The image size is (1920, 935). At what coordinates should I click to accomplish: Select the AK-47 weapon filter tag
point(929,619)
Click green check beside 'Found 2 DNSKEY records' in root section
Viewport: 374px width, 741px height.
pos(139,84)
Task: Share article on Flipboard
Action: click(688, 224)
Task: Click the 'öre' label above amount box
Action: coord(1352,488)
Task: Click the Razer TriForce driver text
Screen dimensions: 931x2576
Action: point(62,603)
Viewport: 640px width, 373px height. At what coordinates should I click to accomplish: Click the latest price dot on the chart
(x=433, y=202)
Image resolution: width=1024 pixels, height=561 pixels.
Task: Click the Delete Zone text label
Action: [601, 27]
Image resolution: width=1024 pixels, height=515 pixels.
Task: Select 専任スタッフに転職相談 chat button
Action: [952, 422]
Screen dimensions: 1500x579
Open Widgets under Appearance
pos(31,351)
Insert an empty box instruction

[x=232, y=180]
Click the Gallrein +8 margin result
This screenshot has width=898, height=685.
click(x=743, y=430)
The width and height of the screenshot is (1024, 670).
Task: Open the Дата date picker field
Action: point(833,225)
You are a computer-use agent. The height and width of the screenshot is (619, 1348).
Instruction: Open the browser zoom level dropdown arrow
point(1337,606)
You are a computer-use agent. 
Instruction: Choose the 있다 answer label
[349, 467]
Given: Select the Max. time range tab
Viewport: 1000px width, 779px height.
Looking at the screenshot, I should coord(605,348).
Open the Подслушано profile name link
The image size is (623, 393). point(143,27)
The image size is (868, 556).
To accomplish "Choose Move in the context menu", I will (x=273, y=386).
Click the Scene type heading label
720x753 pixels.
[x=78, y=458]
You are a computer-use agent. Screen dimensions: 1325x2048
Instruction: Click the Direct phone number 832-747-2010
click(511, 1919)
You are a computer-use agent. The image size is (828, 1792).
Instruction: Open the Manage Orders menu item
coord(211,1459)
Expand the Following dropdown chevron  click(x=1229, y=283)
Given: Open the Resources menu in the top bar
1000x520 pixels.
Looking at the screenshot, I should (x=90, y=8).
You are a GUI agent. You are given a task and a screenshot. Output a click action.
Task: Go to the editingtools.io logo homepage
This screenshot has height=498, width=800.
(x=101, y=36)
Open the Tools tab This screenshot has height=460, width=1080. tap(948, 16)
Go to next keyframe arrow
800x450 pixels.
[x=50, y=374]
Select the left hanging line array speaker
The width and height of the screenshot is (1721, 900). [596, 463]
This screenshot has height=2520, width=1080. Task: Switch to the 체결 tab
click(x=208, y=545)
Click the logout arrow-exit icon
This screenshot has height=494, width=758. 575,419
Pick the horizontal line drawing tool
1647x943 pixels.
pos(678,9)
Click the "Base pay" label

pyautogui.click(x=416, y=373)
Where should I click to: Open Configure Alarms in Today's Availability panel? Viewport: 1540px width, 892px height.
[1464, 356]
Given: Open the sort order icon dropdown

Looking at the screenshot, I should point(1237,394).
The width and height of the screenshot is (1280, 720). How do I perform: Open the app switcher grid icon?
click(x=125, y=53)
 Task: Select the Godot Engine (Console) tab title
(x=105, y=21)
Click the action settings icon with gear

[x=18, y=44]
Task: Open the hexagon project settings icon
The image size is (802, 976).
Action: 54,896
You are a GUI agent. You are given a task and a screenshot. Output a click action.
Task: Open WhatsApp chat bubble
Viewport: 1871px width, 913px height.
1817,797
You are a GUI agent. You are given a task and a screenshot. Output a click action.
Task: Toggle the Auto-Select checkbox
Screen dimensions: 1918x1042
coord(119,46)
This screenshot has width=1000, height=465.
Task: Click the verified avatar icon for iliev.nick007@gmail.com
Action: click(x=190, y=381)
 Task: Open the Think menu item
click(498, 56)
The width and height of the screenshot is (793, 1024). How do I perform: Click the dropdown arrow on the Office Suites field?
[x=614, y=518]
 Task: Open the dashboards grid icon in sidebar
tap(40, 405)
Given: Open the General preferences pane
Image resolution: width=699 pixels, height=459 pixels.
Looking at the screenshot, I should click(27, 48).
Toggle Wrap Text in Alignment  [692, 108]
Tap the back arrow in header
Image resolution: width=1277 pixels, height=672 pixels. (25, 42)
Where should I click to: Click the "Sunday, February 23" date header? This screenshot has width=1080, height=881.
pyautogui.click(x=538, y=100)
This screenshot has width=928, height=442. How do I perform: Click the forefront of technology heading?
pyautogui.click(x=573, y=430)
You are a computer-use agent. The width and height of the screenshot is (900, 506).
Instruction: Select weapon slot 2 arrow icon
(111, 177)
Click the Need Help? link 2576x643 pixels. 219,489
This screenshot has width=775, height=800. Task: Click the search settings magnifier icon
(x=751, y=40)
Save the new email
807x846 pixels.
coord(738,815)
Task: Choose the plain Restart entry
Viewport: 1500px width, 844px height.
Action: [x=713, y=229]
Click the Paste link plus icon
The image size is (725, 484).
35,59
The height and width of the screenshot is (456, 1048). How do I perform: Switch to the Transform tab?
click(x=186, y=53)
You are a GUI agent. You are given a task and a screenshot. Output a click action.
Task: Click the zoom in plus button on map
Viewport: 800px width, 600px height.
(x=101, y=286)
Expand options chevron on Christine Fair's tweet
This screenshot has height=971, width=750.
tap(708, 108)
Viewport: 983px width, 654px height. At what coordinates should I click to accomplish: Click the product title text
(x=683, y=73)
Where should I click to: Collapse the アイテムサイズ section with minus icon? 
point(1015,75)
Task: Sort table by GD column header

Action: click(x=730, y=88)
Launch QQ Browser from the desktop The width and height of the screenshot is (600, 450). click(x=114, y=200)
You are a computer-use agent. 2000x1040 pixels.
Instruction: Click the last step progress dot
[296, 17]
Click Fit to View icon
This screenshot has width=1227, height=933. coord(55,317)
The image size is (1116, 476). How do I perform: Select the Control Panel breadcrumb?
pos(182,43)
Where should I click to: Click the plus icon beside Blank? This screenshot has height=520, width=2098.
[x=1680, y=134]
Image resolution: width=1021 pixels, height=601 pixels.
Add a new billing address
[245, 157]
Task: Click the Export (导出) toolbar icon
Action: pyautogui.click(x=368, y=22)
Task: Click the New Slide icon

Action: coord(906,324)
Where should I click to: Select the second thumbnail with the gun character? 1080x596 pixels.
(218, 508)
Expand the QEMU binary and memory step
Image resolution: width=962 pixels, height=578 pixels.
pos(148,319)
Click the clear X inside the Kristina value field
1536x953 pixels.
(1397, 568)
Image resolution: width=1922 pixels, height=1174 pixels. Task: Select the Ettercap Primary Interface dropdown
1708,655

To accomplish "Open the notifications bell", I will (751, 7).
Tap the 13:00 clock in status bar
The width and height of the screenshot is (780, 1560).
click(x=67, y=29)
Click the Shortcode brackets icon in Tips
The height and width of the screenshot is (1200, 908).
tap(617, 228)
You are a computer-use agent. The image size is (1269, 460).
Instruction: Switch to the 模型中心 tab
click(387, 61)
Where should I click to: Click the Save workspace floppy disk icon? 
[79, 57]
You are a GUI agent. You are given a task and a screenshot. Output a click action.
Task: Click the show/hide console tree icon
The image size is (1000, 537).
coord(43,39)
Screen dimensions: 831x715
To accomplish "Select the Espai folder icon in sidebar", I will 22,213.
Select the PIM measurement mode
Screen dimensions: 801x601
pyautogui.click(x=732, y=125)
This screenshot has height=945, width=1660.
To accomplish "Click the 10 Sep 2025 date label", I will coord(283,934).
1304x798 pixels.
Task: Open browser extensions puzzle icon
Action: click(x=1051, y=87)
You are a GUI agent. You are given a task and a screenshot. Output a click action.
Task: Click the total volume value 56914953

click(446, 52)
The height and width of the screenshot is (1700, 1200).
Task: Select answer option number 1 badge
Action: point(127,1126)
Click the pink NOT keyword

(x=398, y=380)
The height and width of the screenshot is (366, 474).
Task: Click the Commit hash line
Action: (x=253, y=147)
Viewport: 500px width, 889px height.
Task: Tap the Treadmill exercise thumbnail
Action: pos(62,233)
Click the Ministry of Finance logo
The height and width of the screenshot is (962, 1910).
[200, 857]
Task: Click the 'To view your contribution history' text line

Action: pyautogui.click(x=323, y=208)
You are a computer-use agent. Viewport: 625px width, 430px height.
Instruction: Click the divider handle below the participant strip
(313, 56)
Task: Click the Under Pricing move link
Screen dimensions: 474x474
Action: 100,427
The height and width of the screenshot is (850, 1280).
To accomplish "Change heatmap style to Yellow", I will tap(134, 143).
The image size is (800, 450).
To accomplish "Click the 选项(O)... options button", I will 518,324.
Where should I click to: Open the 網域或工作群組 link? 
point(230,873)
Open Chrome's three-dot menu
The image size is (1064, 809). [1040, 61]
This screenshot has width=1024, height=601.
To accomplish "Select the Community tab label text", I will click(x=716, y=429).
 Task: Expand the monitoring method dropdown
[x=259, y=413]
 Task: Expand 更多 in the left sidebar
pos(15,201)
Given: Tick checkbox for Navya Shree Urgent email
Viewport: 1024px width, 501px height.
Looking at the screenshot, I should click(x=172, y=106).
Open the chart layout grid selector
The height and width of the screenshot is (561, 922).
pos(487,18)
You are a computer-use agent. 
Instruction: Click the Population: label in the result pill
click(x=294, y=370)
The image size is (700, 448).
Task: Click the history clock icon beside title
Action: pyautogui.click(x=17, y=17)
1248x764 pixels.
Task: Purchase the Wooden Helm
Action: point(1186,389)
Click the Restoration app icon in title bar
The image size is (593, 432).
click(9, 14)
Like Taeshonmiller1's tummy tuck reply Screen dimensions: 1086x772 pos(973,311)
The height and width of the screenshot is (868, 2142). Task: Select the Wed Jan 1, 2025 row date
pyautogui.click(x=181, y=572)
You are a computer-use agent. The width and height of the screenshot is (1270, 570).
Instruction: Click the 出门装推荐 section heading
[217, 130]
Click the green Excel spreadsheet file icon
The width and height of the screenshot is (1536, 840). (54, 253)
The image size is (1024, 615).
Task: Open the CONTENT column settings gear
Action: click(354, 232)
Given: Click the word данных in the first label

• • • • • • •

WHAT YOU SHOULD DO ▸
Search the entries above for the string "Toggle". Copy each line in which it appears.

RESULT ▸
Task: Toggle the Auto-Select checkbox
Toggle Wrap Text in Alignment  [692, 108]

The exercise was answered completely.